La retorica e la finta commozione della tv per i caduti in Afghanistan spazzate via dalle parole di una ragazza

L'altro giorno Blob, in una puntata esemplare, è riuscito a condensare in pochi minuti il racconto televisivo sulla strage dei soldati italiani in Afghanistan andato in onda in questi ultimi giorni, dal momento della tragedia fino ai funerali di stato e privati.

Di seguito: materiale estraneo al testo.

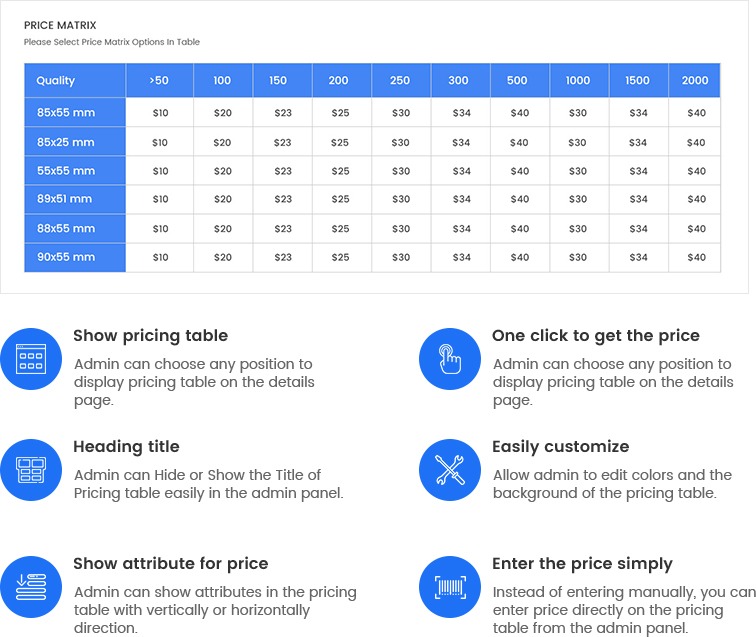
Task: Click the Easily customize tools icon
Action: coord(450,469)
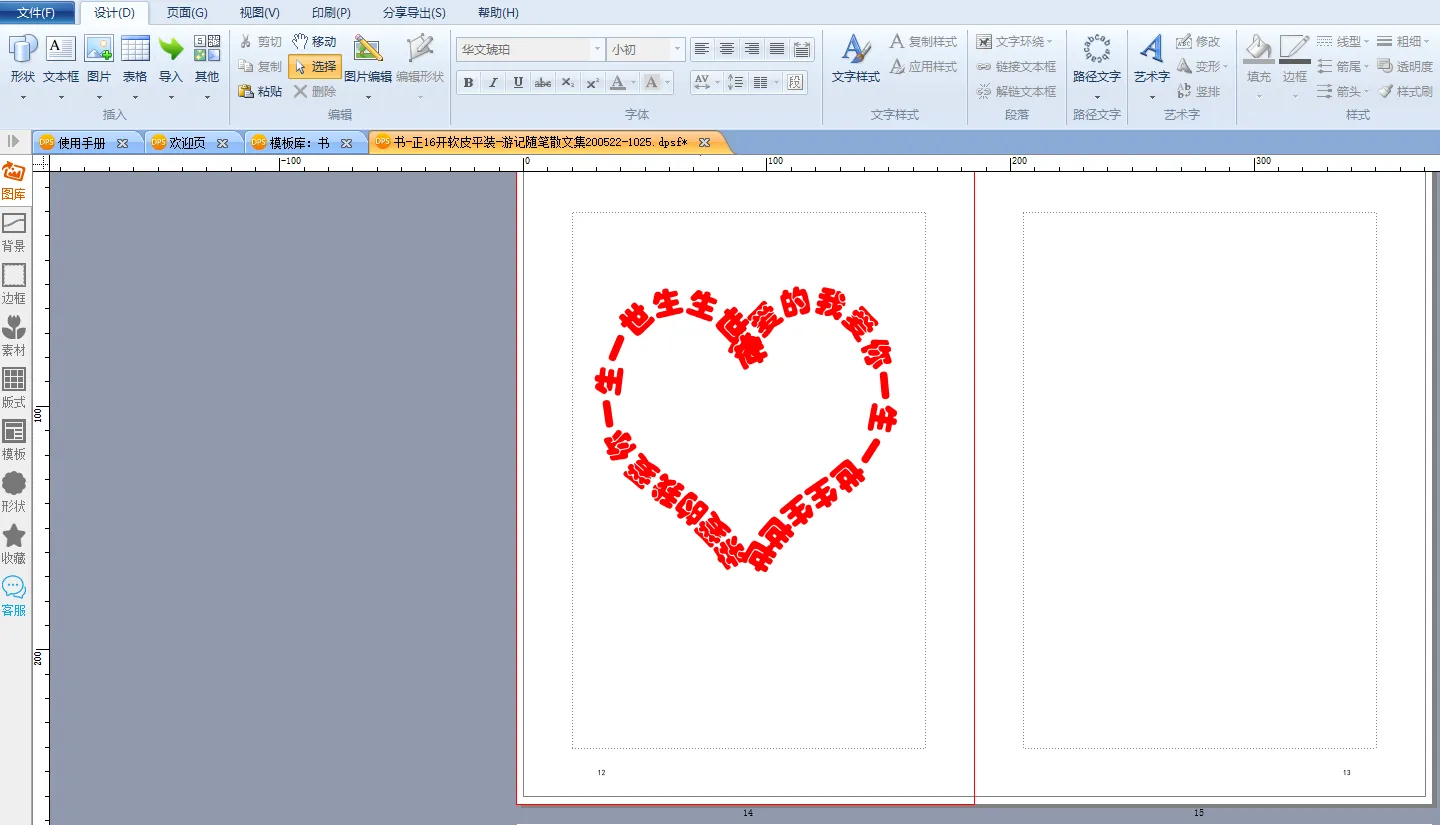
Task: Click the 艺术字 word art icon
Action: [x=1151, y=50]
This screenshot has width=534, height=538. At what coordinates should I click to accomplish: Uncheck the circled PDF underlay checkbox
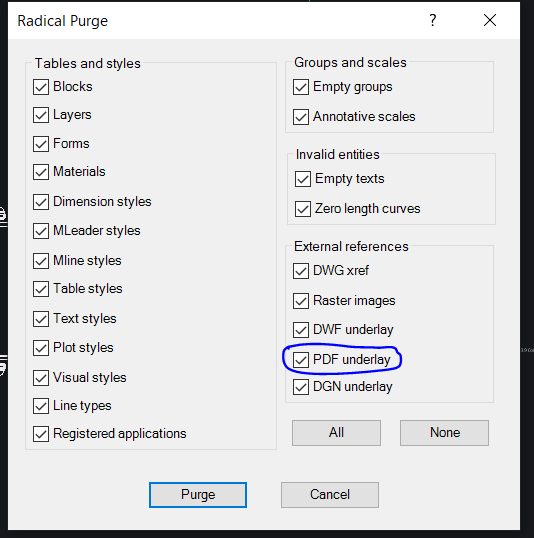pyautogui.click(x=301, y=360)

Emergeva la vuota retorica dei politici, con quelle parole (patria, onore, sacrificio, dovere) che vengono automaticamente ripetute a ogni guerra per tentare di giustificare l'ingiustificabile; il patriottismo a caccia di audience dell'informazione con quel continuo parlare a vanvera di eroismo; l'impostata commozione di conduttoriche, dopo il minuto di silenzio di circostanza, tornavano a occuparsi di frivolezze e amenità e quella finta rappresentazione

dell'Italia a lutto che, giusto o sbagliato che sia, non c'è mai stata.

Tutto questo è stato, almeno nella mia testa, spazzato via da una bellissima intervista di Sky Tg24 a Zuega Pizzo, la fidanzata di Giandomenico Pistonami, una delle sfortunate vittime dell'attentato terrorista di Kabul.

Una ragazza semplice, vera e quindi ammirevolmente antitelevisiva che con genuinità di sentimenti, senza inutile retorica, senza vacuo parlare di patria ed eroismo, ha ricordato il suo Giandomenico per quello che era: un ragazzo normale che non vedeva l'ora di mandare al diavolo la guerra per tornare a casa e godersi la vita con la sua innamorata.

Come, probabilmente, accade alla maggior parte dei giovani impegnati in questa sempre più strana "missione di pace" nella terra dei talebani.

(Nella foto: Giandomenico Pistonami).